Retirement savings differed somewhat from generation to generation, although Generation X, millennials and boomers all looked broadly similar to one another:

  • Generation Z: About 27 percent are contributing less to their retirement than before the pandemic, while 35 percent were not contributing before or now. More than 12 percent are contributing more, while around 26 percent are contributing the same amount.
  • Millennials: Around 15 percent of millennials are contributing less to their retirement savings than before, and 24 percent were not contributing then or now. About 14 percent are contributing more since the crisis began, and 48 percent are saving the same.
  • Generation X: Almost 18 percent of Generation X are contributing less to retirement savings than before, while 24 percent were not contributing then or now. Just 5 percent are contributing more since the crisis began, while 52 percent are saving the same.
  • Boomers: About 16 percent of boomers are contributing less to their retirement than before, and 23 percent were not contributing before or now. Only 2 percent are contributing more since the crisis began, while 58 percent are saving the same.

Loss of income is primary culprit for lower retirement savings

Americans are cutting back on retirement savings for a variety of reasons, but most reasons cluster around one of a few broad areas.

The top reasons cited include the following:

  • 62 percent cited loss of income.
  • 33 percent said they wanted to keep more cash on hand.
  • Additional expenses were cited by 20 percent.
  • About 18 percent said they needed to help adult family members financially.
  • 17 percent noted they had additional debt.
  • Nearly 6 percent cited none of the reasons.
  • About 2 percent cited other reasons, including being unemployed, a decreased or eliminated 401(k) match from an employer, the cost of food and maternity leave.

Americans are tapping retirement savings to replace lost income

To replace their lost income, Americans are hitting their retirement savings, a move that may alleviate momentary concerns but has the potential to create long-term problems.

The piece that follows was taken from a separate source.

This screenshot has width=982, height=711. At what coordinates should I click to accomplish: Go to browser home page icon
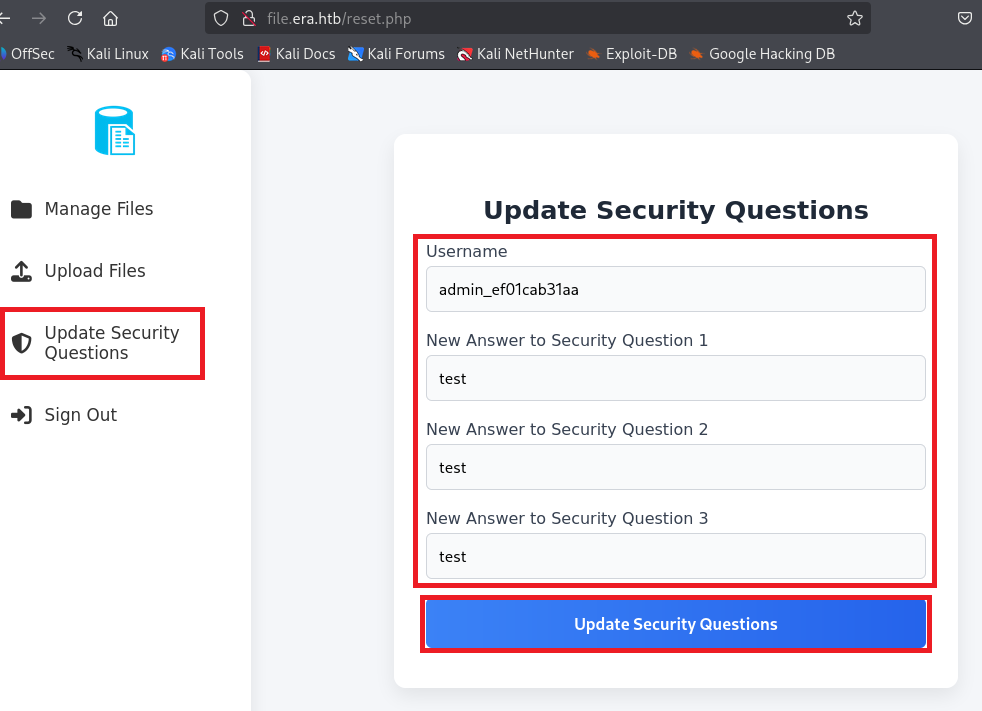click(x=111, y=18)
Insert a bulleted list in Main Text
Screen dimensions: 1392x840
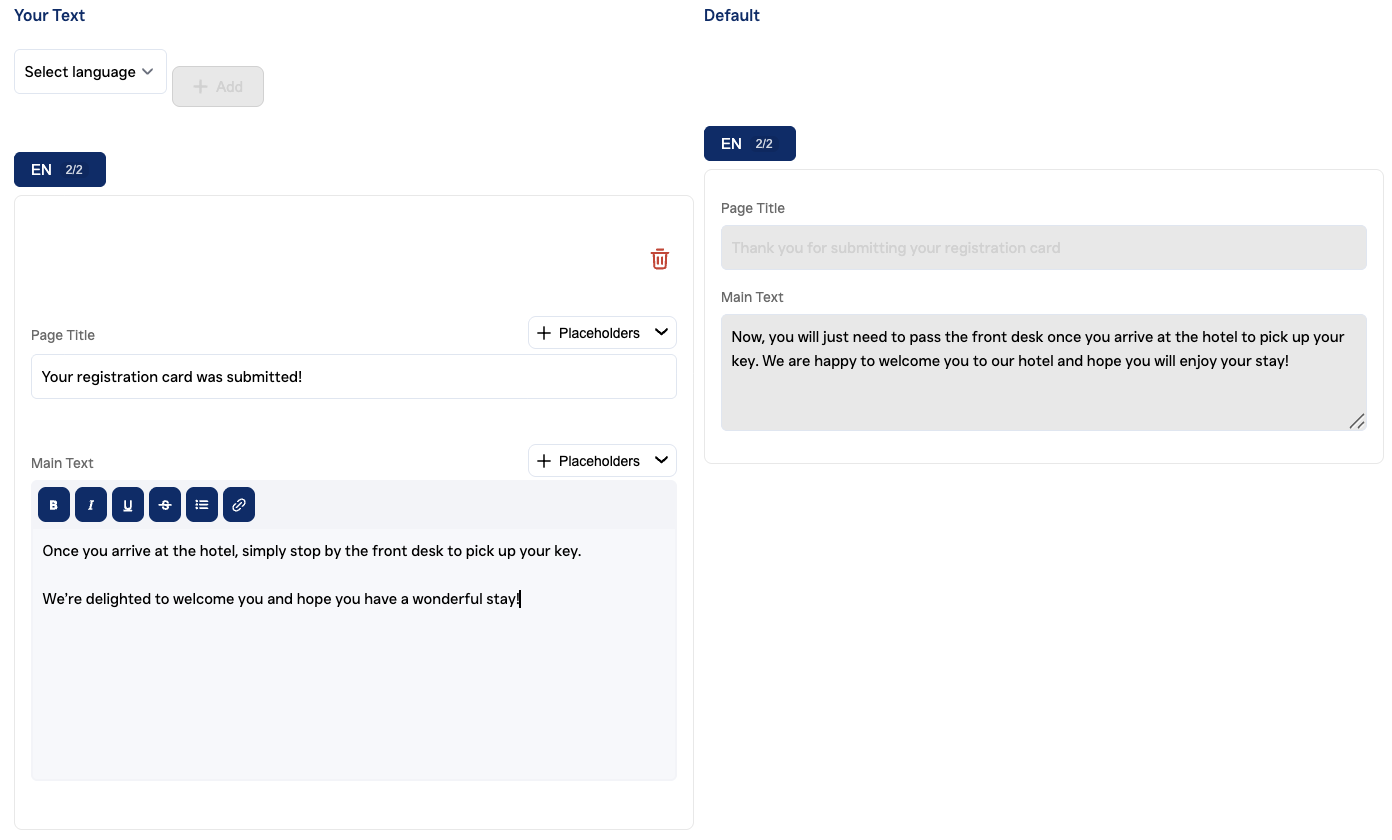[x=202, y=505]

More than 27 percent of those working or recently unemployed have already tapped into their retirement savings (14 percent) or plan to use it (13 percent) as a source of immediate income during the crisis.

“This is most pronounced among younger households, who may miss out on decades of future compounding if forced to turn to their retirement savings during these trying times,” says McBride.

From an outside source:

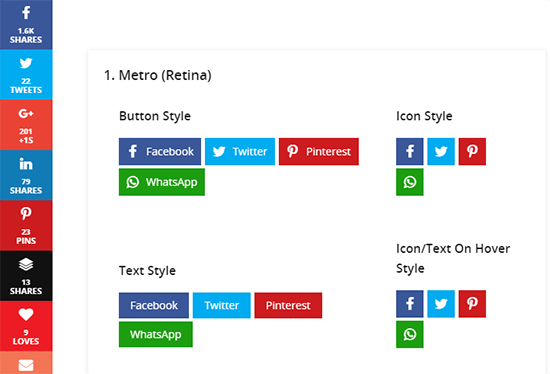Click WhatsApp button under Button Style

162,182
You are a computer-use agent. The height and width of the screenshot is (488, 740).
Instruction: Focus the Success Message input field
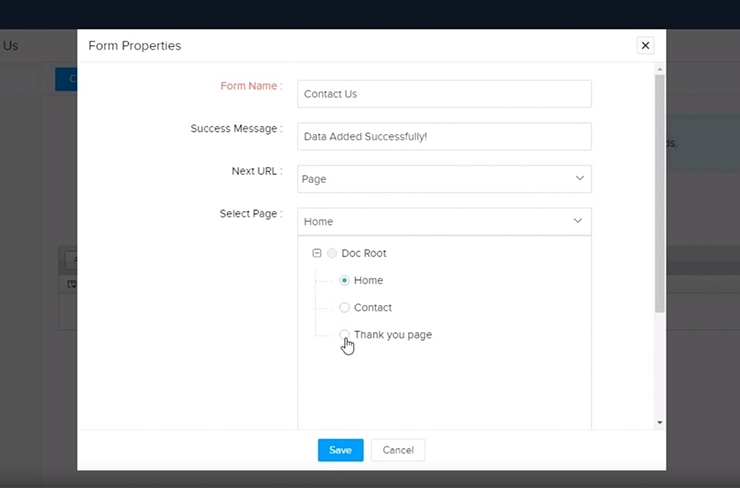[444, 136]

About 50 percent of the recently unemployed with retirement savings have already hit up their account for money or plan to do so, compared to 22 percent of the currently employed.

About 20 percent of millennials and Generation Z with retirement savings have already used some to replace their income since the coronavirus crisis started. That compares with 8 percent of Generation X and nearly 10 percent of boomers.

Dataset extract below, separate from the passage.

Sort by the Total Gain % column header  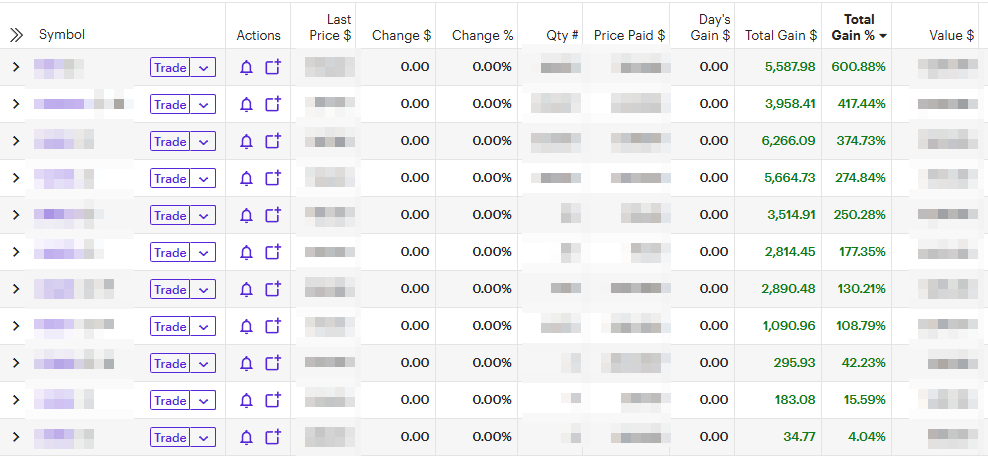pos(858,27)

In total, more than 45 percent of Generation Z and nearly 38 percent of millennials have used a retirement account for money or plan to do so. Those figures compare to more than 18 percent of Generation X and more than 14 percent of boomers.

Lower-earning households tended to be more likely to use retirement accounts than higher-earning households, with one notable exception:

  • The lowest income households (less than $30,000) were most likely to tap retirement accounts, with almost 45 percent saying they had done so or planned to do so.
  • About 30 percent of households earning between $30,000 and $49,999 said they had used retirement savings or would do so.
  • Nearly 34 percent of households making between $50,000 and $79,999 said that they had used retirement savings or planned to do so.
  • Less than 17 percent of households earning $80,000 or more had used retirement savings or planned to do so.

Methodology

This study was conducted for Bankrate via online interview by YouGov. Interviews were conducted from May 13 – May 15, 2020 among a sample of 1,326 adults. Data are weighted and are intended to be representative of all U.S. adults, and therefore are subject to statistical errors typically associated with sample-based information.